Member of Jammu and Kashmir Legislative Assembly
- In office 2014–2018
- Preceded by: Sham Lal Sharma
- Succeeded by: Mohan Lal
- Constituency: Akhnoor

Personal details
- Political party: Bharatiya Janata Party

= Rajeev Sharma (politician) =

Indian politician

Rajeev Sharma (born 1972) is an Indian politician from Jammu and Kashmir. He was a former MLA from Akhnoor Assembly constituency in Jammu district. He won the 2014 Jammu and Kashmir Legislative Assembly election representing the Bharatiya Janata Party.

== Early life and education ==
Sharma is from Akhnoor, Jammu district, Jammu and Kashmir. He is the son of Som Dutt Sharma. He passed Class 8 in 1986 at J.K. Bose school and later discontinued his studies. He runs his own business.

== Career ==
Sharma won from Akhnoor Assembly constituency representing Bharatiya Janata Party in the 2014 Jammu and Kashmir Legislative Assembly election. He polled 41,901 votes and defeated his nearest rival, Sham Lal Sharma of Indian National Congress, by a margin of 9,380 votes.

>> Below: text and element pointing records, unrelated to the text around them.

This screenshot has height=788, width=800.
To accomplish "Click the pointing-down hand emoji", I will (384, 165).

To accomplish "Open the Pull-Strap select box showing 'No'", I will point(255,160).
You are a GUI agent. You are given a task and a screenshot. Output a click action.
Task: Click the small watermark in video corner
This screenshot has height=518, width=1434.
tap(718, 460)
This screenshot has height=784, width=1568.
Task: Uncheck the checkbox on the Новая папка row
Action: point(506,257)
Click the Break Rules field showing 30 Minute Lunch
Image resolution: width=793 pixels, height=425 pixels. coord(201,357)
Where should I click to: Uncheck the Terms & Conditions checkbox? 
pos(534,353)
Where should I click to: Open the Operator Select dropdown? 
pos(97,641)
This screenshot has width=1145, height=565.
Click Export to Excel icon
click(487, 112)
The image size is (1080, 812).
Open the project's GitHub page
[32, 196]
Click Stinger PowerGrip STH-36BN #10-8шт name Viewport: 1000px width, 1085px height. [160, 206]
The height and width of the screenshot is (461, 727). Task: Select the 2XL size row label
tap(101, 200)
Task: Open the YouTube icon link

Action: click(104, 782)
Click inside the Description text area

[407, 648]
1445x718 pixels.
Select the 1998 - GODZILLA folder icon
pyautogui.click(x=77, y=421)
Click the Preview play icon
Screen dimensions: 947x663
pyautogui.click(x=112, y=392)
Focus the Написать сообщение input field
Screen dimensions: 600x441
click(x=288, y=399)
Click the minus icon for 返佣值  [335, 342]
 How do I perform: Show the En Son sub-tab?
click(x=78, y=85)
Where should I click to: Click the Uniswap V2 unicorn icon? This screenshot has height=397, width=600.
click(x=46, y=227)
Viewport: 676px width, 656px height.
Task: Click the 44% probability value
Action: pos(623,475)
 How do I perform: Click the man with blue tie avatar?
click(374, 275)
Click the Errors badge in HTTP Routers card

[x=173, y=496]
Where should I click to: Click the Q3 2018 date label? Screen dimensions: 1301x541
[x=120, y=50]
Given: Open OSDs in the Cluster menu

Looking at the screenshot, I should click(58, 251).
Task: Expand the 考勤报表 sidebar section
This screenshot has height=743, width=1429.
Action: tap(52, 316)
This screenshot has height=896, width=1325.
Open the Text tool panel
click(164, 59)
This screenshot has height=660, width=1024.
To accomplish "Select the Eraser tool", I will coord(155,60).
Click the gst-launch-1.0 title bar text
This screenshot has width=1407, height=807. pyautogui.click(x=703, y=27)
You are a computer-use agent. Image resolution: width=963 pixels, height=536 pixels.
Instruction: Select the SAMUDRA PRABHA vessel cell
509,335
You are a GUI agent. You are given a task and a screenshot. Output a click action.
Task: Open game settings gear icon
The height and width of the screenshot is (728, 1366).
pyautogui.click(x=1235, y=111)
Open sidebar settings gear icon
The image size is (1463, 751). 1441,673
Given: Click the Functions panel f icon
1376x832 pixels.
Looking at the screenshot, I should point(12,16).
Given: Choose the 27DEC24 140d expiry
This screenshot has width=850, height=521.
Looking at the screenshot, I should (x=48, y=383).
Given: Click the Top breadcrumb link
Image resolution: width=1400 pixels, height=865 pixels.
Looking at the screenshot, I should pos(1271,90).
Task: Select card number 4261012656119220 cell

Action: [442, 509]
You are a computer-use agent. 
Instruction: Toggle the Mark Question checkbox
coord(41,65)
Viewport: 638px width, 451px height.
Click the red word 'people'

For the 2024 Assembly election, the BJP nominated him to contest from Chhamb Assembly seat and allotted the Akhnoor seat to retired police officer, Mohan Lal Bhagat, who joined the party in August 2024, and Bhagat won from Aknoor. He lost the 2024 Assembly election to independent candidate Satish Sharma from Chhamb Assembly constituency by 6,929 votes.